A rua da estação desenvolvia-se ao longo da linha do comboio como acontece em toda a parte onde há comboios e respectivas estações. Portanto, não era por isso que ela dava nas vistas. Era, isso sim, por ser a fronteira entre a cidade do cimento e a «cidade das sombras verdes», a que existia por baixo da pujante floresta de cajueiros que imperava em toda a região. Desse lado de lá situava-se também o «meu» Centro Hípico, o palácio do Arcebispo e o aeroporto. E foi de tudo isso que me lembrei nesta última passagem: o velho «Kanimambo», puro sangue inglês que ajudei a trazer de volta à vida e que montava diariamente numa juventude reconquistada cheia de gosto pela vida, de D. Manuel Vieira Pinto que exercia a sua pastoral católica cercado por mais de duas mil mesquitas, pela informação que o General Galvão de Melo me tinha dado de que a base aérea de Nampula (e aeroporto civil) era a única no Norte de Moçambique cuja localização não tinha sido definida por ele e que, portanto, era a única mal localizada… tema que nunca estudei mas que me deu a certeza de que o General se tinha a si próprio em desmesurada consideração (mesmo que fosse verdade, acho que o pudor impedia que o dissesse). E ao passar pelas «sombras verdes», lembrei-me da «coisa» mais importante para aquela gente, a economia do cajueiro em que cada família tem uma árvore (junto da qual ou debaixo da qual tem a sua casa) cujas castanhas vende (habitualmente, aos comerciantes indianos) e de cujas peras faz a aguardente mais apetecida por todos eles (e elas) mas que lhes dá cabo da saúde. Pois! Mas enquanto vivem, a economia do caju dá-lhes um conforto financeiro importante para não dizer importantíssimo. E eu levava na adivinhação de que se um dia os comunistas quisessem ali entrar, haveriam de esbarrar com esta sociedade tão experiente na economia privada. Adivinhando, acertei. Bastou deixar passar apenas uma dezena de anos.

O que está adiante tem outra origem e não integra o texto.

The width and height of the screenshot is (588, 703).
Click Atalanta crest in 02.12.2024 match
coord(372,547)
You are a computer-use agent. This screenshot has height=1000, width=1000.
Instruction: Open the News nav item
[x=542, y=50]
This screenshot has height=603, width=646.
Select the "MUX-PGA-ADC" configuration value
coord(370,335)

E de tudo isto me fui lembrando até que deixámos a cidade, passámos as «sombras verdes» e… chegámos à zona rural, o mato, como se dizia.

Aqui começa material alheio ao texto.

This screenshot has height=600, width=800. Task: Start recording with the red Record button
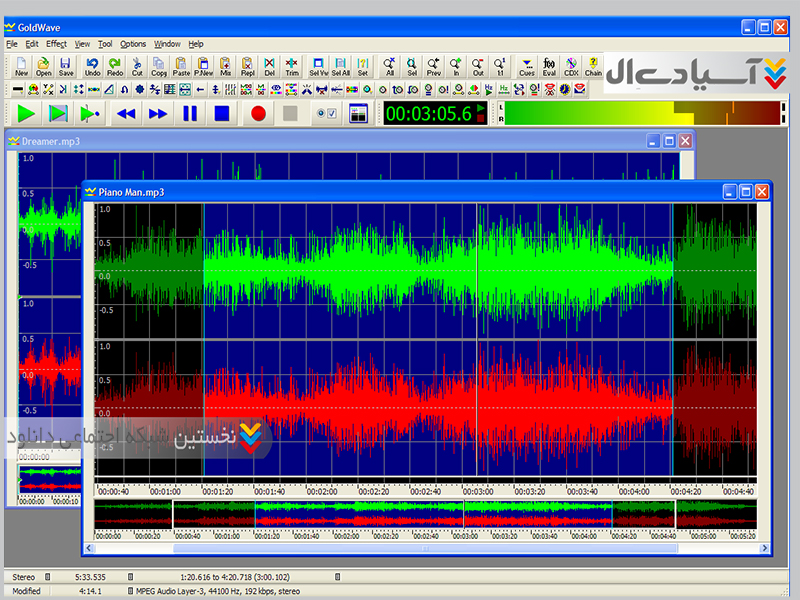click(258, 114)
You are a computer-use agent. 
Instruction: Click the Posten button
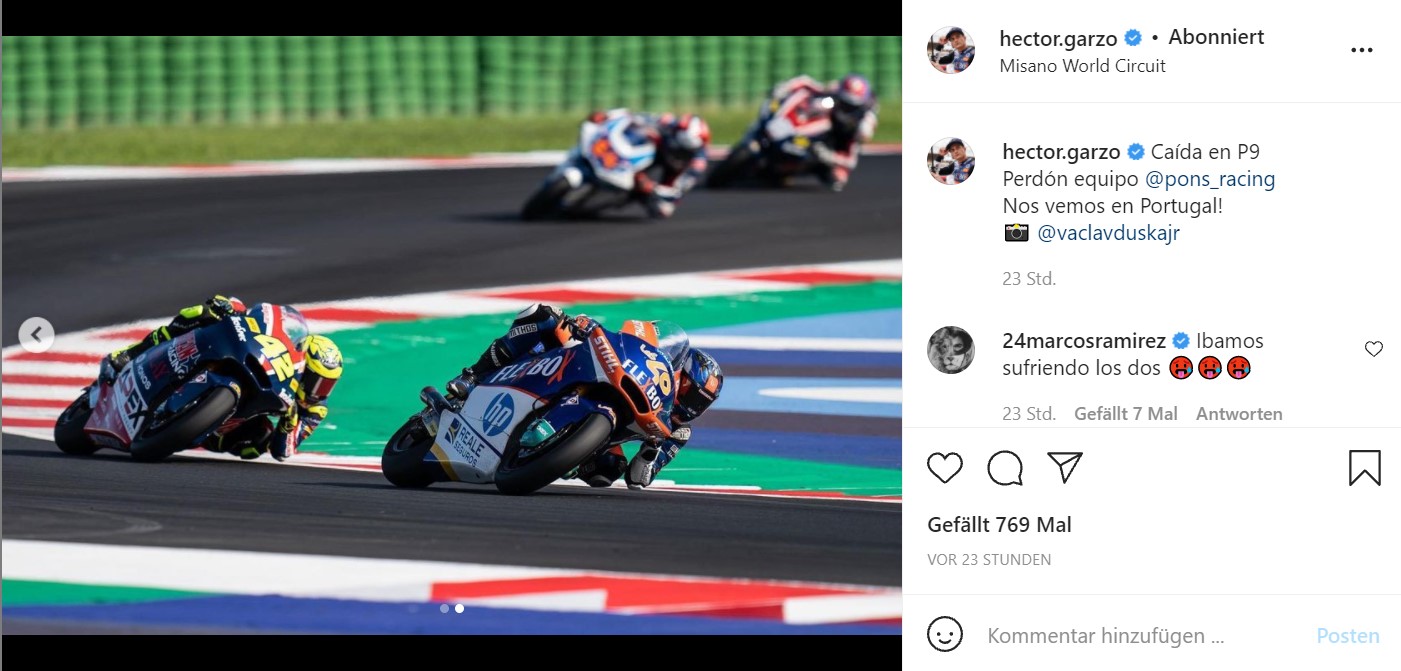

De mato nada havia por ali mas sim machambas umas agarradas às outras, de exploração mais ou menos extensiva, mais ou menos intensiva, mais sofisticada, mais primitiva, de tudo havia com predominância para a produção de mandioca e para a produção de carne. E assim foi numa paisagem monotonamente variada, muito humanizada, até que chegámos à gafaria, o extremo das redondezas de Nampula. Para mim, começava ali o mare incognito in terra firma.
E aí vamos nós…
Julho de 2019 Henrique Salles da Fonseca
COMENTÁRIOS:
Henrique Salles da Fonseca  17.07.2019:  Obaaaa! Lindo! A gente se sente viajando por aquela linda cidade!.... Maravilhosa crónica! Compartilhei nas mesmas páginas! Raquel Matholo (Maputo)
Miguel Lory  17.07.2019: O teu "Centro Hípico", boa lembrança. Conseguiste pôr-me a andar de cavalo, principalmente antes das aulas.

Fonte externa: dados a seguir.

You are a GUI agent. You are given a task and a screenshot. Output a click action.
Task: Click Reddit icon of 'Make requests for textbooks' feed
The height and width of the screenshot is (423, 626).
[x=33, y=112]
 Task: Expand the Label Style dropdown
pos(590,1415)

Adriano Lima  17.07.2019: Dr. Salles, venham mais crónicas magníficas como esta. Não imagine as saudades que me despertou daquelas paragens e das suas gentes. Até parece que foi ontem, porque ainda sinto a palpitação daqueles cenários geográficos e humanas, mas a verdade é que já lá vão quase 50 anos em que também andei por aqueles lados.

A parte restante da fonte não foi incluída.